▶ **Goal of the exercise**
An exact copy of the entries is needed, with every line included.

▶ **Given information**
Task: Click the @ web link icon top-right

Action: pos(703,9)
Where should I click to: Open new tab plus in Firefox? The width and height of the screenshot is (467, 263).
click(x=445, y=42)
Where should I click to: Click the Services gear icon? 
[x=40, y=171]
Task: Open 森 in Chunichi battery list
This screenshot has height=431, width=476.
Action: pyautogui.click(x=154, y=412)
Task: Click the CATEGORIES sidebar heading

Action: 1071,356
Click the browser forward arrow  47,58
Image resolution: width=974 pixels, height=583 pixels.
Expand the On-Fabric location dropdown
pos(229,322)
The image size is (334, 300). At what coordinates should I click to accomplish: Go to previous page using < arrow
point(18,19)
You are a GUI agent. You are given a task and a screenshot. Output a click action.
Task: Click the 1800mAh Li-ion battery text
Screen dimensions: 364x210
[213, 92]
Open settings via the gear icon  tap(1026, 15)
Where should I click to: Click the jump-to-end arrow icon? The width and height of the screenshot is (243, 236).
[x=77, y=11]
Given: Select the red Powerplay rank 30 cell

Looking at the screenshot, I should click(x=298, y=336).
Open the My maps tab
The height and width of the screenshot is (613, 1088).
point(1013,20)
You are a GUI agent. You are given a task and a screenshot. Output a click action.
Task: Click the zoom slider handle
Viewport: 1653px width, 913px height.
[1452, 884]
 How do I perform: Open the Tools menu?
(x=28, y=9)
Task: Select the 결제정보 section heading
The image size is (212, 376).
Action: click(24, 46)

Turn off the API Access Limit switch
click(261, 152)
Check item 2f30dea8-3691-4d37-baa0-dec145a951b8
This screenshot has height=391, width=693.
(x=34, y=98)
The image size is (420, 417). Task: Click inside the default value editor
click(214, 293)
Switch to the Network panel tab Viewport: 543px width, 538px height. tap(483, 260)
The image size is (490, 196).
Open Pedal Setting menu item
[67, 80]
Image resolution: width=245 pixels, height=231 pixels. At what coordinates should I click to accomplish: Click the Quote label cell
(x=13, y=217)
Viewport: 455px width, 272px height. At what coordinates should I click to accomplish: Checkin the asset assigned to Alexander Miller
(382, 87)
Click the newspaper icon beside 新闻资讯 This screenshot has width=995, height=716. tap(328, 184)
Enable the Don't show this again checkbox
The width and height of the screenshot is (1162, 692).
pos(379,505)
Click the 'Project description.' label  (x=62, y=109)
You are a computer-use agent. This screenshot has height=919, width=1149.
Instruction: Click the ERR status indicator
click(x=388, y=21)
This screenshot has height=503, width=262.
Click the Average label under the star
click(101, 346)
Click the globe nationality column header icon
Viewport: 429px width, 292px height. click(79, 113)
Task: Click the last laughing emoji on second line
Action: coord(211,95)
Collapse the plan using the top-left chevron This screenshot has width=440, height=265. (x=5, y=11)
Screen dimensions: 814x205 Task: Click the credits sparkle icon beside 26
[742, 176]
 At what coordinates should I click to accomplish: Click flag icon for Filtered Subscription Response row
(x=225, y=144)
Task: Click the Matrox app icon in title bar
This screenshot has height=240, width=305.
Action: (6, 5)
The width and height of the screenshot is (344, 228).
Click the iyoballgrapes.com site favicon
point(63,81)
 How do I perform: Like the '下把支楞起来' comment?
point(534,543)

▶ **Solution to this task**
Task: Click the @ web link icon top-right

Action: pos(703,9)
Where should I click to: Open new tab plus in Firefox? The width and height of the screenshot is (467, 263).
click(x=445, y=42)
Where should I click to: Click the Services gear icon? 
[x=40, y=171]
Task: Open 森 in Chunichi battery list
This screenshot has height=431, width=476.
Action: pyautogui.click(x=154, y=412)
Task: Click the CATEGORIES sidebar heading

Action: 1071,356
Click the browser forward arrow  47,58
Image resolution: width=974 pixels, height=583 pixels.
Expand the On-Fabric location dropdown
pos(229,322)
The image size is (334, 300). At what coordinates should I click to accomplish: Go to previous page using < arrow
point(18,19)
You are a GUI agent. You are given a task and a screenshot. Output a click action.
Task: Click the 1800mAh Li-ion battery text
Screen dimensions: 364x210
[213, 92]
Open settings via the gear icon  tap(1026, 15)
Where should I click to: Click the jump-to-end arrow icon? The width and height of the screenshot is (243, 236).
[x=77, y=11]
Given: Select the red Powerplay rank 30 cell

Looking at the screenshot, I should click(x=298, y=336).
Open the My maps tab
The height and width of the screenshot is (613, 1088).
point(1013,20)
You are a GUI agent. You are given a task and a screenshot. Output a click action.
Task: Click the zoom slider handle
Viewport: 1653px width, 913px height.
[1452, 884]
 How do I perform: Open the Tools menu?
(x=28, y=9)
Task: Select the 결제정보 section heading
The image size is (212, 376).
Action: click(24, 46)

Turn off the API Access Limit switch
click(261, 152)
Check item 2f30dea8-3691-4d37-baa0-dec145a951b8
This screenshot has height=391, width=693.
(x=34, y=98)
The image size is (420, 417). Task: Click inside the default value editor
click(214, 293)
Switch to the Network panel tab Viewport: 543px width, 538px height. tap(483, 260)
The image size is (490, 196).
Open Pedal Setting menu item
[67, 80]
Image resolution: width=245 pixels, height=231 pixels. At what coordinates should I click to accomplish: Click the Quote label cell
(x=13, y=217)
Viewport: 455px width, 272px height. At what coordinates should I click to accomplish: Checkin the asset assigned to Alexander Miller
(382, 87)
Click the newspaper icon beside 新闻资讯 This screenshot has width=995, height=716. tap(328, 184)
Enable the Don't show this again checkbox
The width and height of the screenshot is (1162, 692).
pos(379,505)
Click the 'Project description.' label  (x=62, y=109)
You are a computer-use agent. This screenshot has height=919, width=1149.
Instruction: Click the ERR status indicator
click(x=388, y=21)
This screenshot has height=503, width=262.
Click the Average label under the star
click(101, 346)
Click the globe nationality column header icon
Viewport: 429px width, 292px height. click(79, 113)
Task: Click the last laughing emoji on second line
Action: coord(211,95)
Collapse the plan using the top-left chevron This screenshot has width=440, height=265. (x=5, y=11)
Screen dimensions: 814x205 Task: Click the credits sparkle icon beside 26
[742, 176]
 At what coordinates should I click to accomplish: Click flag icon for Filtered Subscription Response row
(x=225, y=144)
Task: Click the Matrox app icon in title bar
This screenshot has height=240, width=305.
Action: (6, 5)
The width and height of the screenshot is (344, 228).
Click the iyoballgrapes.com site favicon
point(63,81)
 How do I perform: Like the '下把支楞起来' comment?
point(534,543)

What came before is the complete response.